RNAElectra / README.md
FreakingPotato's picture
Updated README
1735c76
---
language:
- en
license: apache-2.0
library_name: transformers
tags:
- genomics
- rna
- nucleotide
- sequence-modeling
- biology
- bioinformatics
- electra
pipeline_tag: feature-extraction
---
# RNAElectra: Single-Nucleotide ELECTRA-Style Pre-training for RNA Representation Learning
RNAElectra is a nucleotide-resolution RNA language model trained using an ELECTRA-style objective for efficient and discriminative representation learning.
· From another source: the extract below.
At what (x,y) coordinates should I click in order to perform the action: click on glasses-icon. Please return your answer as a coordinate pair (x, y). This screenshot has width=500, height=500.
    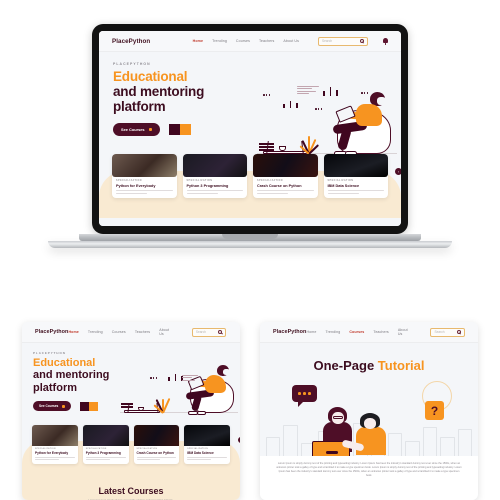
    Looking at the image, I should click on (338, 418).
The model produces contextualized embeddings for RNA sequences and is designed for downstream transcriptomic and regulatory modeling tasks.
## Model Details
- **Model Type**: Transformer-based discriminator model
- **Training Objective**: ELECTRA-style replaced-token detection
- **Resolution**: Single-nucleotide
- **Domain**: RNA and transcriptomic sequences
- **Architecture**: ModernBERT-style backbone adapted for nucleotide sequences
RNAElectra focuses on efficient pre-training by learning to discriminate corrupted tokens rather than reconstruct them, leading to strong representations with improved training efficiency.
## Key Features
- Single-nucleotide tokenization
- Contextual RNA sequence embeddings
- ELECTRA-style discriminative pre-training
- Suitable for RNA function prediction, RBP binding modeling, stability prediction, regulatory element analysis, and downstream fine-tuning tasks
## Usage
### Basic Feature Extraction
```python
import torch
from transformers import AutoModel
from tokenizer import NucEL_Tokenizer
device = "cuda" if torch.cuda.is_available() else "cpu"
model = AutoModel.from_pretrained(
"FreakingPotato/RNAElectra",
trust_remote_code=True
).to(device)
model.eval()
tokenizer = NucEL_Tokenizer.from_pretrained(
"FreakingPotato/RNAElectra",
trust_remote_code=True
)
sequence = "AUGCAUGCAUGCAUGC"
inputs = tokenizer(sequence, return_tensors="pt")
inputs = {k: v.to(device) for k, v in inputs.items()}
with torch.no_grad():
outputs = model(**inputs)
embeddings = outputs.last_hidden_state
print(f"Sequence embeddings shape: {embeddings.shape}")
```
## Installation
```bash
pip install transformers torch
```
## Requirements
- transformers >= 5.0.0
- torch >= 2.10.0
- Python >= 3.12.3
GPU is recommended for large-scale inference.
## Pre-training Overview
RNAElectra was trained using an ELECTRA-style generator–discriminator framework. A generator predicts corrupted tokens, and a discriminator learns to detect replaced tokens. Only the discriminator weights are released in this repository. This objective improves training efficiency compared to masked language modeling while preserving strong contextual representations.
## Intended Use
RNAElectra is intended for feature extraction, downstream fine-tuning, and representation learning in RNA and transcriptomic modeling tasks. It is not intended for clinical decision-making or medical diagnostics.
## License
This model is released under the Apache 2.0 License.